On February 27, U.S. Secretary of State John Kerry swore in the nation's first "special envoy for the human rights of LGBT persons," a new diplomatic post created to contend against homophobia worldwide. At a posh D.C. reception, Kerry made familiar promises. "In country after country, LGBT communities face discriminatory laws and practices that attack their dignity, undermine their safety, and violate their human rights. ... That's unacceptable. And we believe it has to change."

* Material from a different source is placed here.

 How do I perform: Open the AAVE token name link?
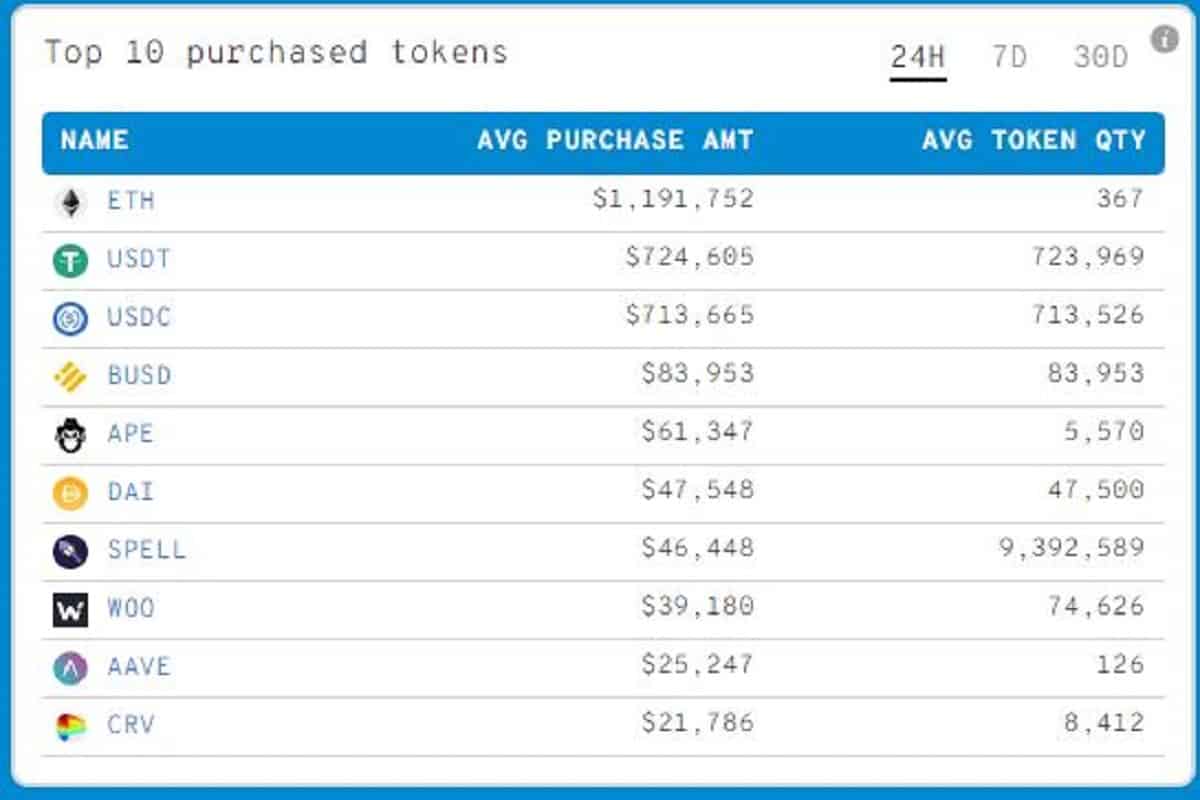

The night before, police arrested seven people in Cairo. The Egyptian government's pet press organs trumpeted that they were dangerous "transsexuals" (some may indeed be transgender, though their identities remain unclear). The vice squad seized them in a nightclub but proudly proclaimed it had "monitored" them through fake social media profiles, part of a police strategy to infiltrate LGBT communities and exploit people's desperate isolation. The victims face charges of "debauchery," the term in Egyptian law for sex between men. They've been jailed since then; we're told the guards have mistreated them and denied them food. They are only the latest victims of a huge state crackdown on alleged trans and gay people that has imprisoned more than 150 since 2013.

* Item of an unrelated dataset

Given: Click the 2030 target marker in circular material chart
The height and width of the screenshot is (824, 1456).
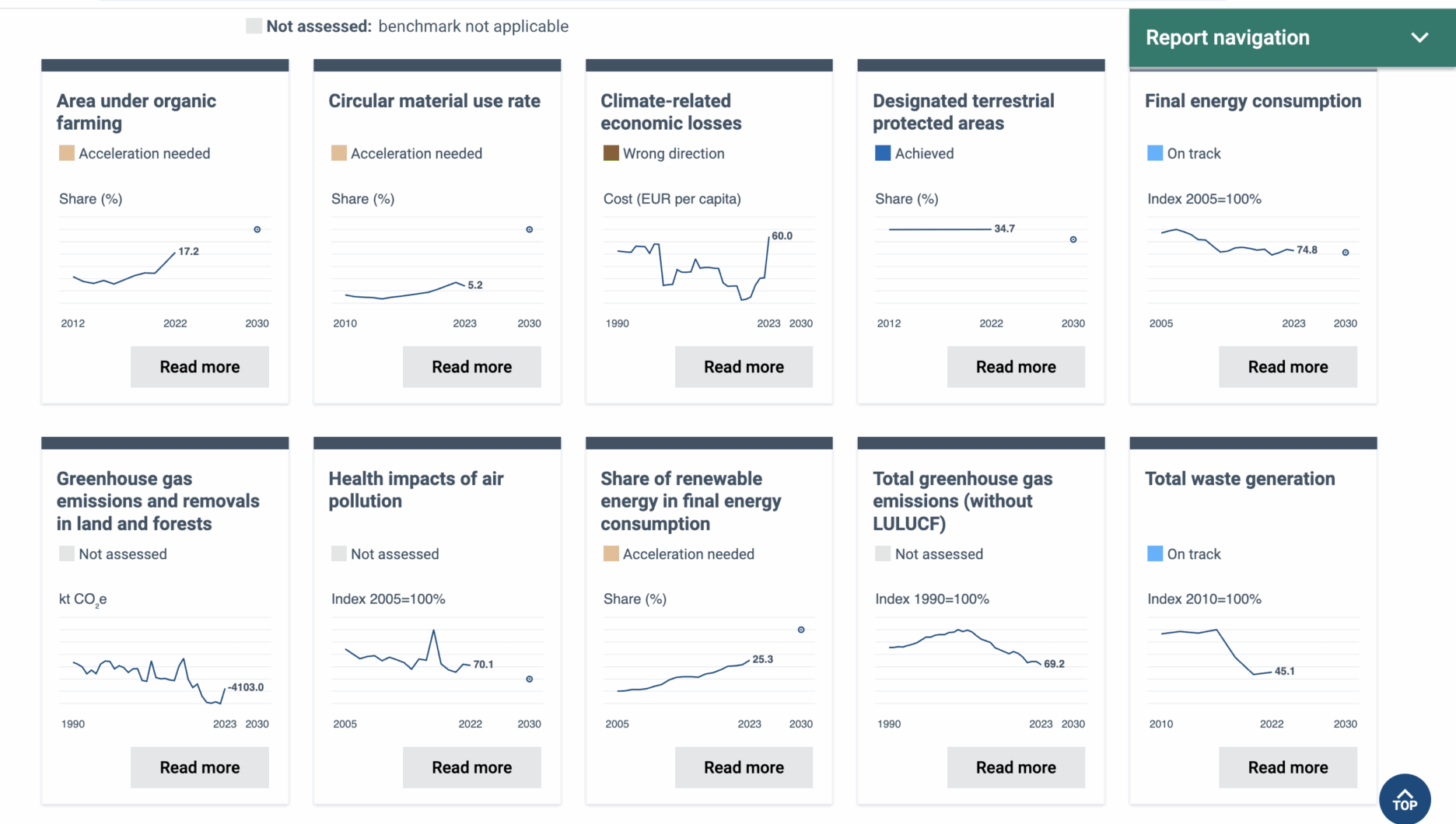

John Kerry now heads to Egypt, to raise money for the government that jailed them, at an economic summit there this week.
The irony is blatant; the hypocrisy, shameful. In 2011, Hillary Clinton, Kerry's predecessor, declared that "gay rights are human rights," and the Obama White House loudly moved those rights to the fore of its diplomacy. For Clinton's presidential ambitions and for an administration that needs gay voters -- and donors -- the international initiative has been great domestic politics. Abroad, where it counts, it sometimes looks less impressive. Kerry is happy to throw LGBT people's freedoms out the window while courting the Egyptian regime; his casual self-contradiction shows how little the promises matter. For Obama's foreign policy, LGBT rights -- like human rights in general -- are a talking point, not a priority.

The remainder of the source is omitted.